**PARTS OF THE EXERCISE**
1. Answer these questions from the article about the Egyptian cleric's view of polygamy:
(a) What is the grand imam's name?
(b) Where did he make his remarks?
(c) What share of society did he say women represent?
2. Carry the article about the Egyptian cleric's remarks on polygamy further from its last sentence.

**EXTRACTED TEXT**
Egypt top cleric says polygamy is 'injustice' for women

Egypt top cleric says polygamy is 'injustice' for women
The grand imam of Egypt's top al-Azhar Islamic institution slammed polygamy as an "injustice for women and children”.
3 min read
04 March, 2019
Egypt based Al-Azhar is the highest Sunni authority [AFP]
Polygamy can be an "injustice for women and children”, according to the grand imam of Egypt's top al-Azhar Islamic institution.

The practise comes from "a lack of understanding of the Quran”, Sheikh Ahmed al-Tayeb, Sunni Islam's highest authority said on his weekly television programme and his social media account.

"Those who say that marriage must be polygamous are all wrong," he said, noting that the Quran states that for a Muslim man to have multiple wives, he "must obey conditions of fairness - and if there is not fairness it is forbidden to have multiple wives".

The senior Sheikh also took the opportunity to advocate women’s issues and how they are dealt with, suggesting "women represent half of society. If we don't care for them it's like walking on one foot only”.

**DATA EXTRACT**
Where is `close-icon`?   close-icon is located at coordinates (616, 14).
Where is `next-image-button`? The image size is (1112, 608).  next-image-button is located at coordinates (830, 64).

**RESULTS**
1.
(a) Sheikh Ahmed al-Tayeb
(b) On his weekly television programme and his social media account
(c) Half

2.
Maya Morsi, president of Egypt's National Council for Women praised his comments saying: "The Muslim religion honours women- it brought justice and numerous rights which didn't exist before.”

However, the controversial polygamy remarks triggered a debate online and prompted al-Azhar to clarify the cleric was not actually calling for a ban on the practice, which is legal though increasingly uncommon in many parts of the Muslim world.

In more conservative Muslim nations, however, polygamy is still practiced widely, and clerics sometimes encourage it.

Saudi cleric Abdullah al-Mutlaq in October urged women to avoid “sinning" by going “crazy” when their husbands marry another woman, urging them to pray for the man and his new wife instead.

Saudi cleric Abdullah al-Mutlaq who is an advisor to the kingdom's royal court made his outrageous comment after he was asked what could be done to deal with the “spinsterhood crisis”.

“We always hear about women finding out her husband got married and she goes crazy. She turns psychotic,” he said on state TV.

“This my brothers, is haram (forbidden in Islam)”.

He then gave his male listeners an age old solution for when their wives get upset at the thought of polygamy: “Just divorce her. Men love peace.”

Meanwhile in the UAE, psychologist Zahraa al-Musawi recently developed a programme to help women accept being a second wife, comparing a woman who is angry when a man marries another to a first-born feeling left out when a new sibling is born.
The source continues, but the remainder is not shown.